Search code examples
apache-sparkpysparkhadoop-yarn

How to solve yarn container sizing issue on spark?


I want to launch some pyspark jobs on YARN. I have 2 nodes, with 10 GB each. I am able to open up the pyspark shell like so: pyspark

Now when I have a very simple example that I try to launch:

import random
NUM_SAMPLES=1000
def inside(p):
    x, y = random.random(), random.random()
    return x*x + y*y < 1

count = sc.parallelize(xrange(0, NUM_SAMPLES)) \
             .filter(inside).count()
print "Pi is roughly %f" % (4.0 * count / NUM_SAMPLES)

I get as a result a very long spark log with the error output. The most important information is:

ERROR cluster.YarnScheduler: Lost executor 1 on (ip>: Container marked as failed: <containerID> on host: <ip>. Exit status 1.  Diagnostics: Exception from container-launch.  ......

later on in the logs I see...

ERROR scheduler.TaskSetManager: Task 0 in stage 0.0 failed 1 times: aborting job
INFO cluster.YarnClientSchedulerBackend: Asked to remove non-existent executor 1
INFO spark.ExecutorAllocationManager: Existing executor 1 has been removed (new total is 0)

From what I'm gathering from the logs above, this seems to be a container sizing issue in yarn.

My yarn-site.xml file has the following settings:

yarn.scheduler.maximum-allocation-mb = 10240
yarn.nodemanager.resource.memory-mb = 10240

and in spark-defaults.conf contains:

spark.yarn.executor.memoryOverhead=2048
spark.driver.memory=3g

If there are any other settings you'd like to know about, please let me know.

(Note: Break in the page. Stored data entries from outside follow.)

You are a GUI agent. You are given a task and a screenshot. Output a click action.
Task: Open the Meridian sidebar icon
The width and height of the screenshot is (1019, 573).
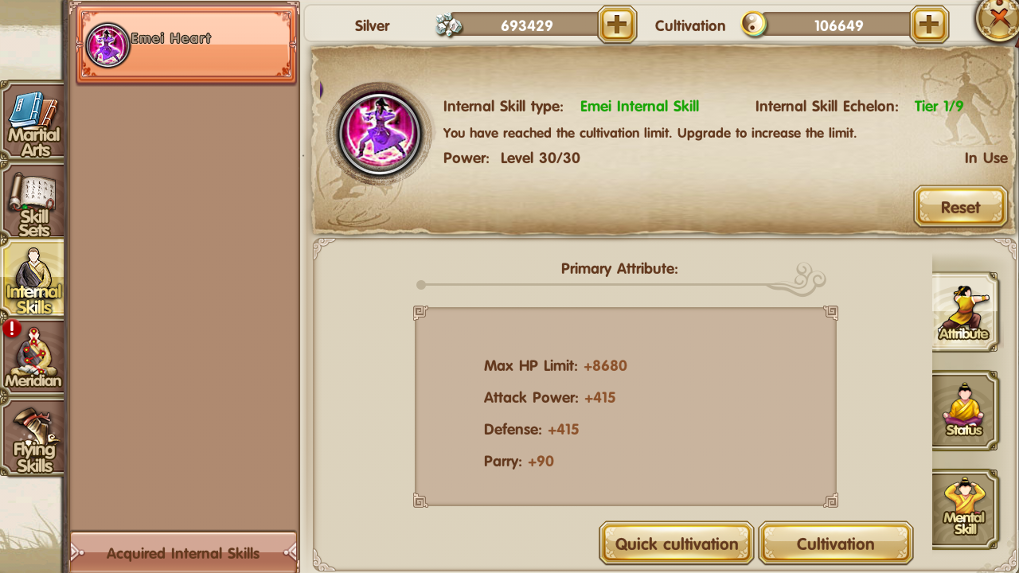[x=33, y=356]
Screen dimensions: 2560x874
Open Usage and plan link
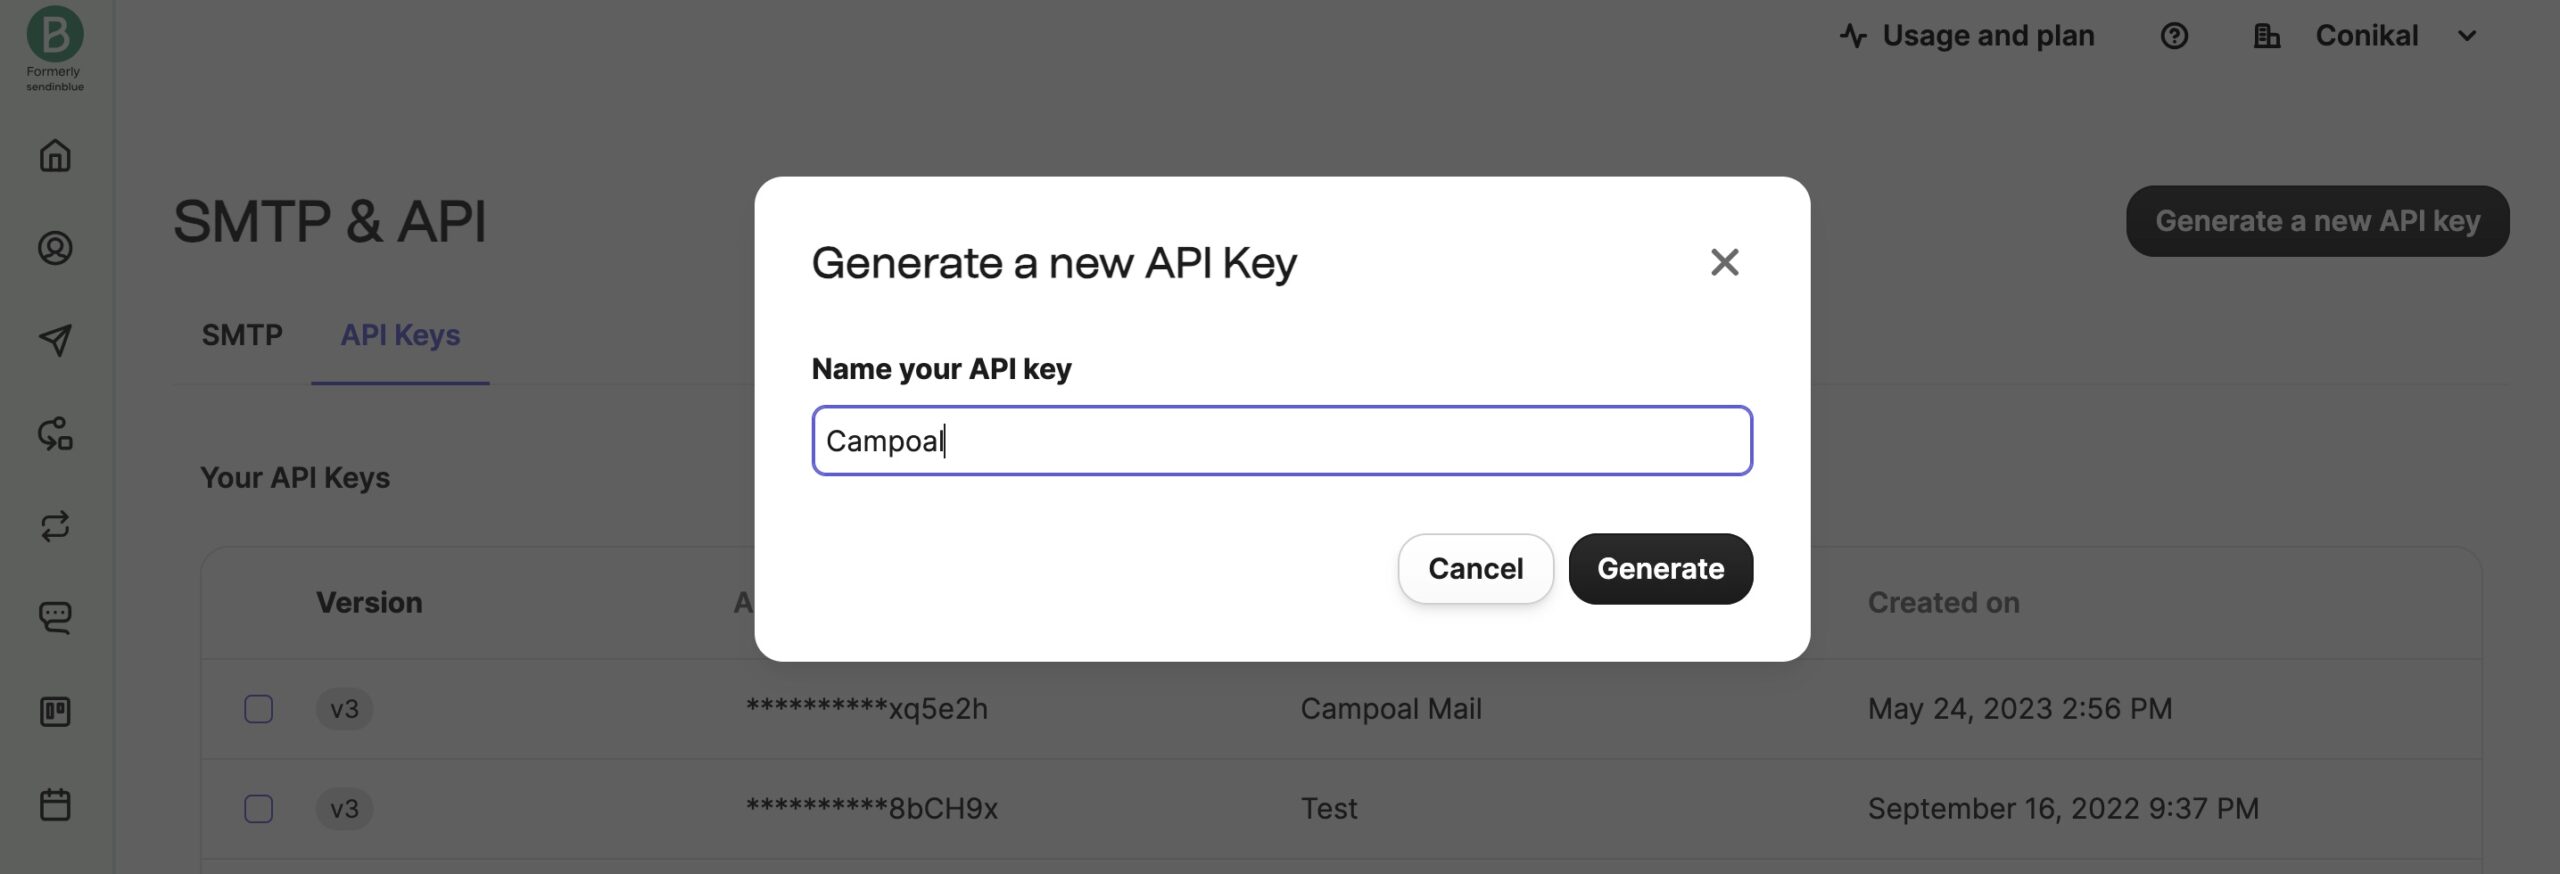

How do I set the container size in yarn appropriately?
(bounty on the way for someone who can help me with this)


Solution

  • Let me first explain the basic set of properties required to tune your spark application on a YARN cluster.

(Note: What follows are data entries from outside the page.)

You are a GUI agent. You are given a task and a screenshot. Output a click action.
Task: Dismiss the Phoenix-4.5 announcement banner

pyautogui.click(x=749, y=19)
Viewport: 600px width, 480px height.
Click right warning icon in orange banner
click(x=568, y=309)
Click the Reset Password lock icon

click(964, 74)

    Note: Container in YARN is equivalent to Executor in Spark. For understandability, you can consider that both are same.

    On yarn-site.xml:

    yarn.nodemanager.resource.memory-mb is the total memory available to the cluster from a given node.

    yarn.nodemanager.resource.cpu-vcores is the total number of CPU vcores available to the cluster from a given node.

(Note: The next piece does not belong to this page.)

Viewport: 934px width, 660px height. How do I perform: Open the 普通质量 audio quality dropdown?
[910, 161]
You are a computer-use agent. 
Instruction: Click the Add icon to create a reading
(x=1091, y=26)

    yarn.scheduler.maximum-allocation-mb is the maximum memory in mb that can be allocated per yarn container.

    yarn.scheduler.maximum-allocation-vcores is the maximum number of vcores that can be allocated per yarn container.

    Example: If a node has 16GB and 8vcores and you would like to contribute 14GB and 6vcores to the cluster(for containers), then set properties as shown below:

    yarn.nodemanager.resource.memory-mb : 14336 (14GB)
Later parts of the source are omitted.